*Brano da leggere*.
((

Addio Carlo Pistacchi

Dlin Dlon… suono al citofono e sento: “Rastapax arrivo… “Ehi Carlo dai che andiamo è tardi”. Lui entra in macchina, tenendosi il cappello con la mano, d’altronde il tettuccio della macchina è basso… e arriviamo al concerto dei Wailers, lui è subito lì in prima fila, come al solito, poi chiudeva gli occhi e…“Po Po Po Po Po Po” urlava, in un’estasi che solo lui poteva descrivere e vivere...

Per molti era l’uomo col cappello, per altri era il personaggio che sempre c’era nei concerti importanti… Era Carlo, Carlo Pistacchi. Cosa curiosa era il suo cognome, “Pistacchi”. Tanti pensavano ad un soprannome visto che faceva il gelataio e invece era proprio il suo cognome. Vedendolo così, a ballare e inebriato dalle reggae vibes molti sicuramente non coglievano l’essenza, la storia e l’importanza di quella figura elegante ma che allo stesso tempo trasudava coerenza e conoscenza. Eh si. Era il più grande collezionista di dischi reggae della nostra penisola. Un uomo dalla cultura musicale estrema, gentile, disponibile e aveva sempre una parola per tutti. Una persona che sotto le righe ha segnato la storia del reggae in italia. Era legato a tutti, si faceva volere bene tra i collezionisti ed appassionati il cui ricordo rimane molto forte.

“Ci conoscemmo a Roma, romani entrambi, presso la sede ufficiale della neonata, al tempo, società di distribuzione musicale “Good Stuff” in Via Merulana. Era tra il 1985-1986”, ricorda Fabrizio Laganà, altro veterano, collezionista e cultore della musica reggae. “Appena trascorso qualche ora insieme, Carlo acquistò qualche album e discomix appena arrivati. All’uscita andammo al bar per continuare l’iniziale chiacchierata e da qui partirono subito i suoi racconti giamaicani e londinesi. Mi raccontò come iniziò a conoscere il reggae; per lui fu nel 1975 con l’album di Bob Marley Catch A Fire. Negli anni arrivò a collezionare quasi 30.000 dischi, dal reggae al rock, collezioni complete, prime stampe con un’attenzione particolare (oltre al reggae) alla World Music e musica etnica cui tanto piaceva. “Al tempo” continua Laganà, “si era costituito un mini circuito di collezionisti di concerti rari di tantissimi artisti, quindi insieme a Francesco Mancini (altro importante collezionista) e Carlo formavamo un trio di riferimento, poi grazie al contatto con Roger Stephens per le rarità di Bob Marley il cerchio si allargò a dismisura per le rarità che ne derivarono”.

))

*Consegna*.
Nel brano su Carlo Pistacchi, ricopia il passo che comincia con le parole “Dlin Dlon… suono” e si chiude dopo “descrivere e vivere...”, sostituendo ogni volta “macchina” con “auto”.

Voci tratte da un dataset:
((

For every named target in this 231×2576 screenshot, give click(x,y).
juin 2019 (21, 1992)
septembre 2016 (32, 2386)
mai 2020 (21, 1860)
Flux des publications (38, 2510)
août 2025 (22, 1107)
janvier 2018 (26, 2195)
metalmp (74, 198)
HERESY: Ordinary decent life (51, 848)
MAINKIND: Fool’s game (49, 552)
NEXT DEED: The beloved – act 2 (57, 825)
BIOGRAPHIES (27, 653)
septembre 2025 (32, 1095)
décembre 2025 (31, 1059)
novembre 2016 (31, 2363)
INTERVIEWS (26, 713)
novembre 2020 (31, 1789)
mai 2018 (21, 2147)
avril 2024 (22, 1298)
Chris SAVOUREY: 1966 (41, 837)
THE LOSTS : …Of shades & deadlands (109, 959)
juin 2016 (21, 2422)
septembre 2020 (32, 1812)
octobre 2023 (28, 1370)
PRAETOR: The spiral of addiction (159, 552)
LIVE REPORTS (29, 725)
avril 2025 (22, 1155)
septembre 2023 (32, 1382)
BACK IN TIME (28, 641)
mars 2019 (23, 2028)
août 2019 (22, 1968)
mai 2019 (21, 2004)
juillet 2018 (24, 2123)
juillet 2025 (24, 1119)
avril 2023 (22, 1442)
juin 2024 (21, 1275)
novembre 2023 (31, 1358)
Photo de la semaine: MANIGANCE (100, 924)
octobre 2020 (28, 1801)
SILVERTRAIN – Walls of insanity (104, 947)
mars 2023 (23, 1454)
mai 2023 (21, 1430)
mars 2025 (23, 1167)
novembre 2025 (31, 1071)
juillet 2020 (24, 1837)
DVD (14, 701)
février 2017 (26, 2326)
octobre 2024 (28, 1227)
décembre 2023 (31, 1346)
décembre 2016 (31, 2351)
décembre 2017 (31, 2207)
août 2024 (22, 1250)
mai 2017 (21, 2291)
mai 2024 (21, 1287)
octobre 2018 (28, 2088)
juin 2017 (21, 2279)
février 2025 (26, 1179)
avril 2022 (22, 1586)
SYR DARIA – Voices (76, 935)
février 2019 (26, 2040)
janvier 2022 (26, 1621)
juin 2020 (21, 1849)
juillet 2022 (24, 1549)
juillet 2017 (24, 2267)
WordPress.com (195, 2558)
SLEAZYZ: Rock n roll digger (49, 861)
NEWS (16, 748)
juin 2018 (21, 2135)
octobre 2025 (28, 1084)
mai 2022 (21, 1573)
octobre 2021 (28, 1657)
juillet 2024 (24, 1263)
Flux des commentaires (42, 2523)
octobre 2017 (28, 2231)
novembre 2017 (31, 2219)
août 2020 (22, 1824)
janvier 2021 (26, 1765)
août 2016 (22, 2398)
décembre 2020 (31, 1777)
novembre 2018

))

*Soluzione*.
Dlin Dlon… suono al citofono e sento: “Rastapax arrivo… “Ehi Carlo dai che andiamo è tardi”. Lui entra in auto, tenendosi il cappello con la mano, d’altronde il tettuccio della auto è basso… e arriviamo al concerto dei Wailers, lui è subito lì in prima fila, come al solito, poi chiudeva gli occhi e…“Po Po Po Po Po Po” urlava, in un’estasi che solo lui poteva descrivere e vivere...